Saint Mary’s junior Stefan Kahlstorf was also a part of SPLaSH! He directed student Peyton Roberson’s “My Wingman is a Demon.” As a director, Kahlstorf had to “make a plan for blocking, communicate everything back and front to the actors, and communicate the directions of what the directors want” for the production. Kahlstorf has been a part of the theatre department since his freshman year. As he sees it, this has been a “really good opportunity to apply what you’ve learned in the Saint Mary’s theatre department. You also get to work on student written works, which is really cool.” His biggest challenge was scheduling. “It has been going really smooth, we just have to make sure that we’re not rehearsing at the same time, which is a bigger challenge.” Before the event, Kahlstorf said that he believes that “people will really enjoy it. It is high quality work.”

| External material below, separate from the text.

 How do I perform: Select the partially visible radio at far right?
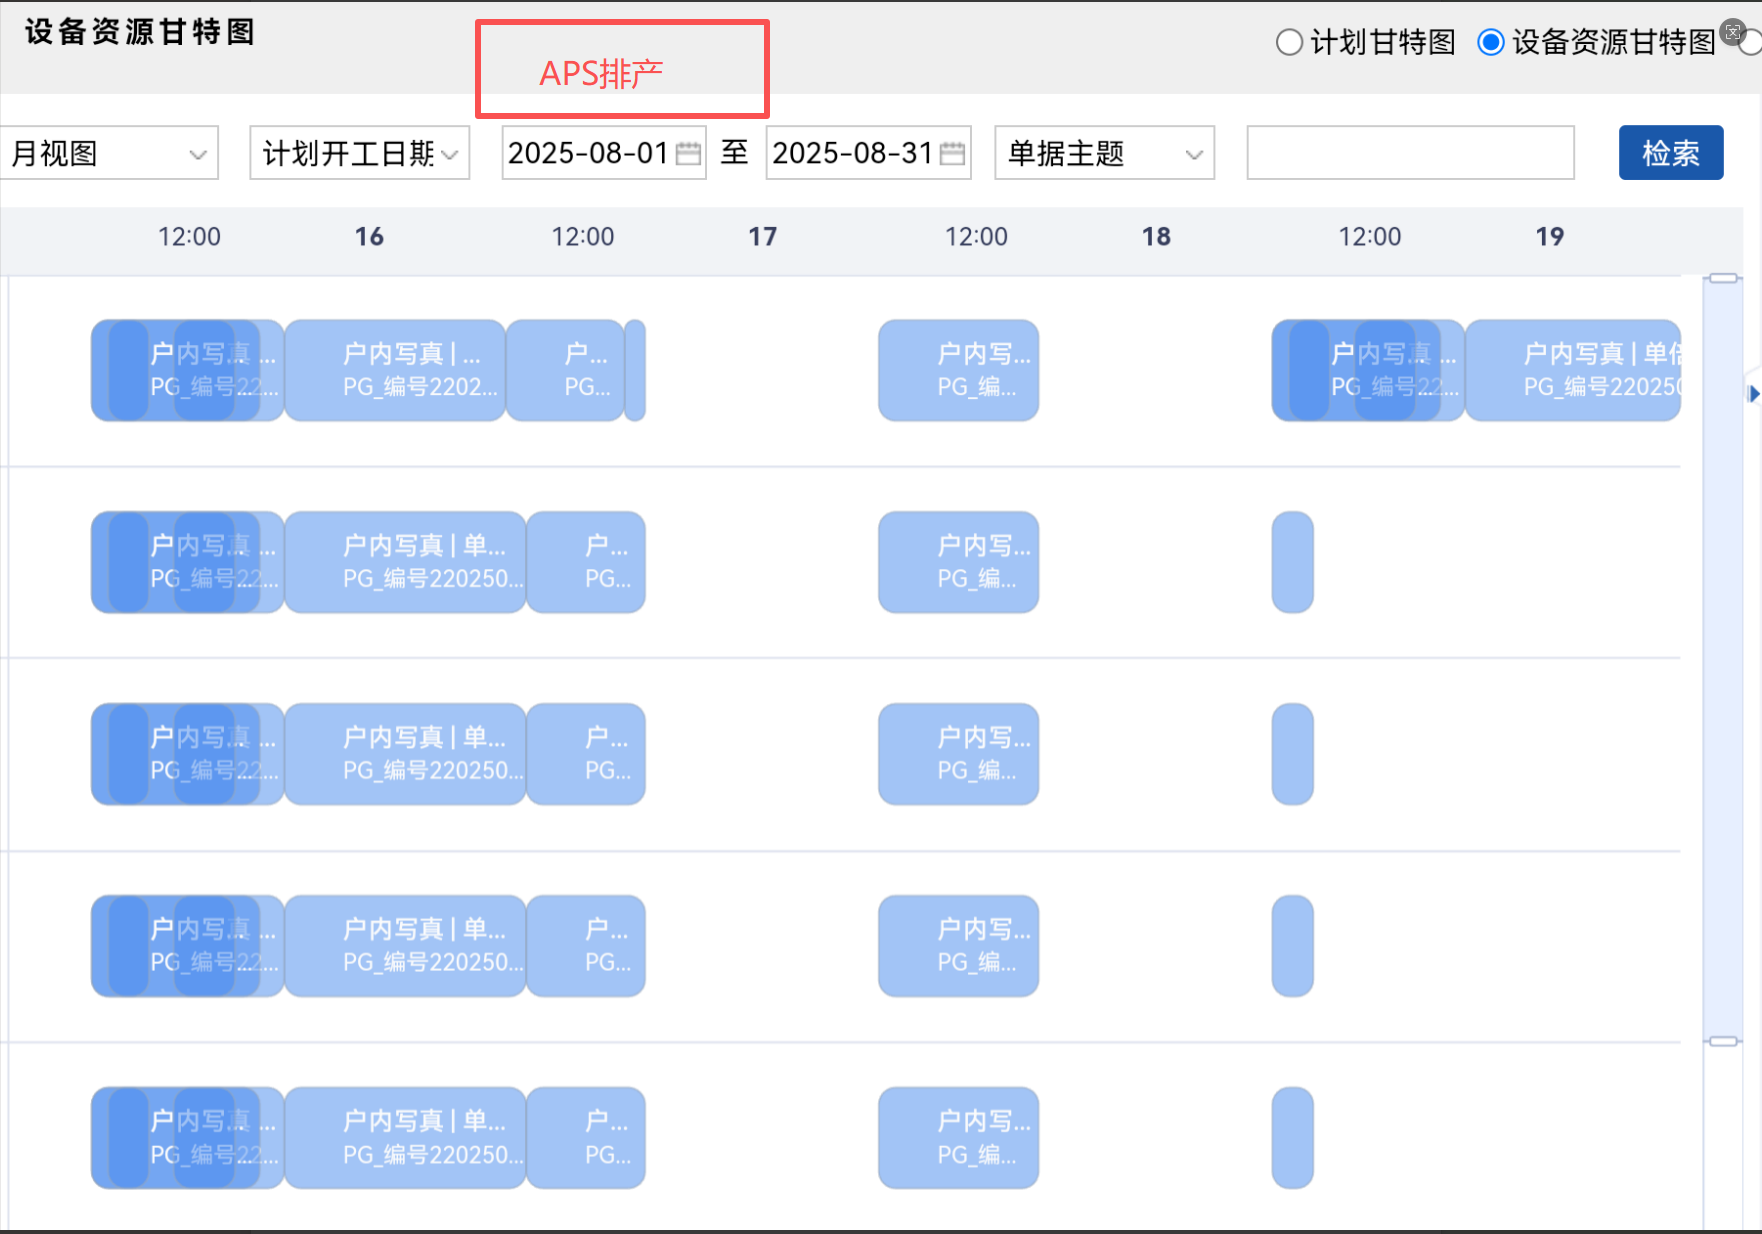tap(1755, 42)
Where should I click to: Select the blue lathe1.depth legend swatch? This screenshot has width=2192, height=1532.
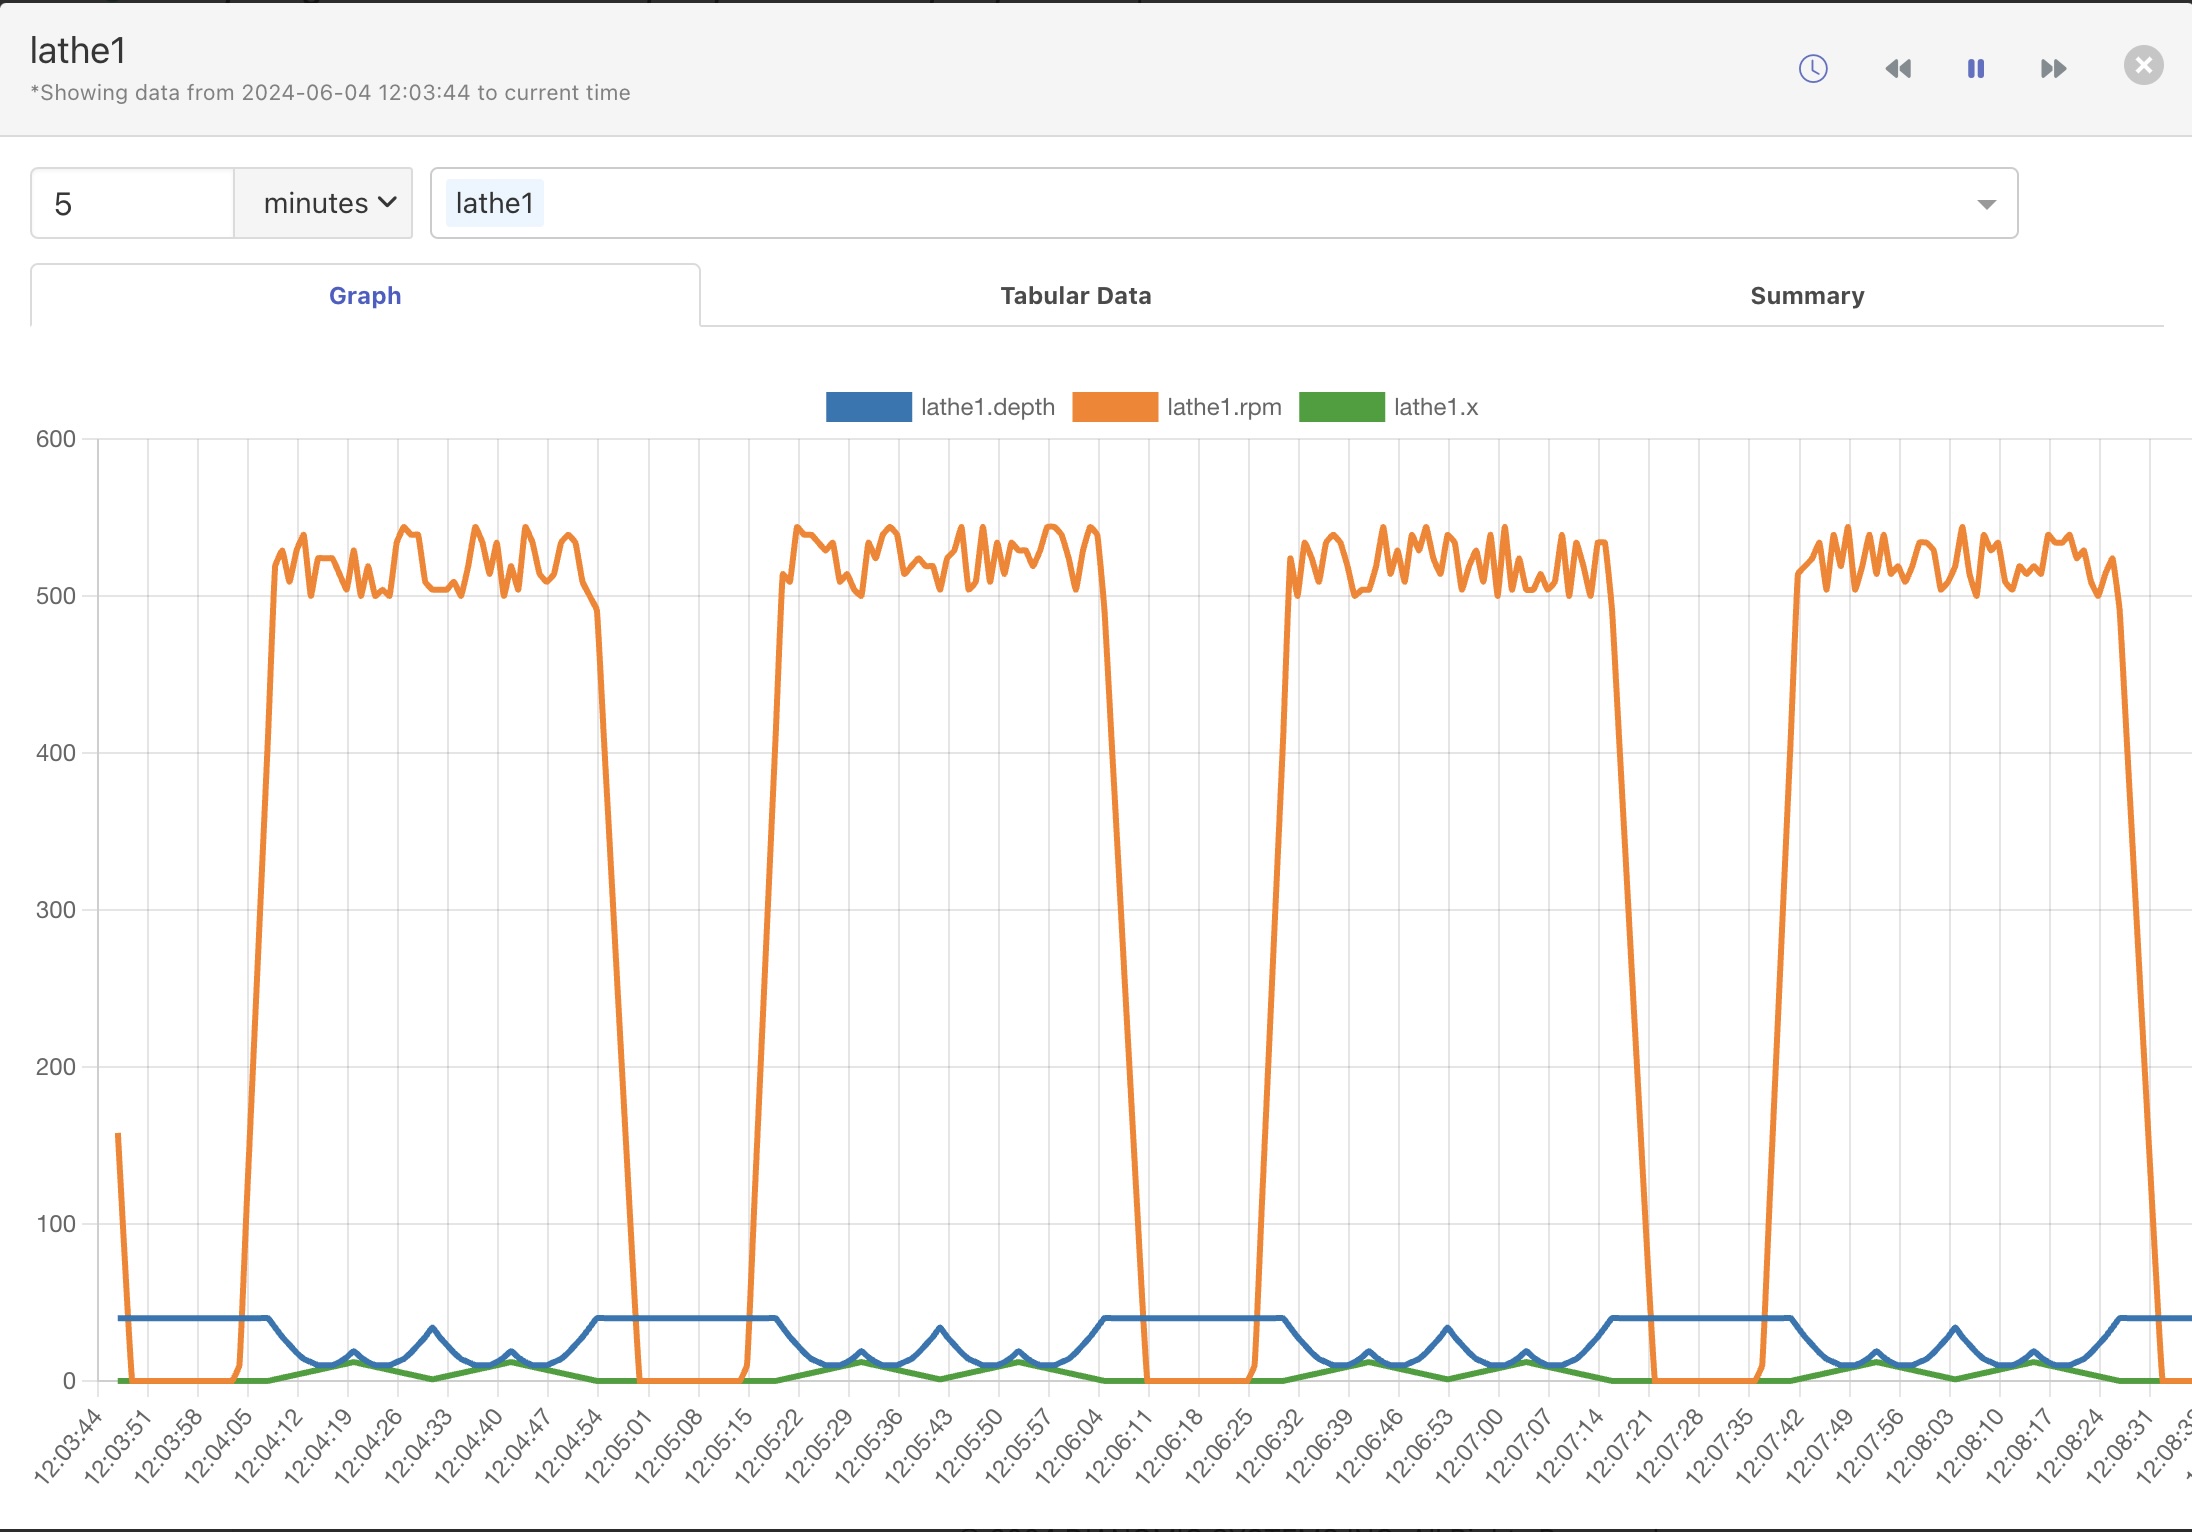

Saint Mary’s junior Peyton Roberson was also involved in SPLaSH! this year. He directed Murder by Midnight, by Jeff Goode, and he also wrote “My Wingman is a Demon” (being directed by Stefan Kahlstorf). As a director, Roberson needed “to make sure my actors are prepared. I have this vision for how the play is going to be, and I make sure that the actors are performing to that ability by knowing their lines, incorporating their own ideas. It’s like being in charge of a process instead of just a quick show.” Roberson has been involved in theatre since the start of his freshman year, but this was his first time directing a production. “This is all student produced, which is really cool. The directors are all students, four of the six shows that we’re directing are student written, it’s student designed, it’s student put-up, it’s student acted, it’s just all students. It gives us the chance as a department to show what we can do and what we’ve learned.” Of the challenges that faced him, Roberson claimed “I haven’t directed before. Directing is a lot of pressure, it’s a lot of responsibility. You have to make sure that everything is going well, you talk to the designers, you talk to your stage designers, you talk to the actors, and if something goes wrong, it’s usually traced back to the director, and the director is usually the one at fault. It’s a lot more than just bossing people around—there’s just a lot of responsibility.” Roberson wished to emphasize that “it’s a student done production. It’s 95% student done, and the fact that it’s a main-stage show for the theatre department, I think it’s going to be really cool to see.”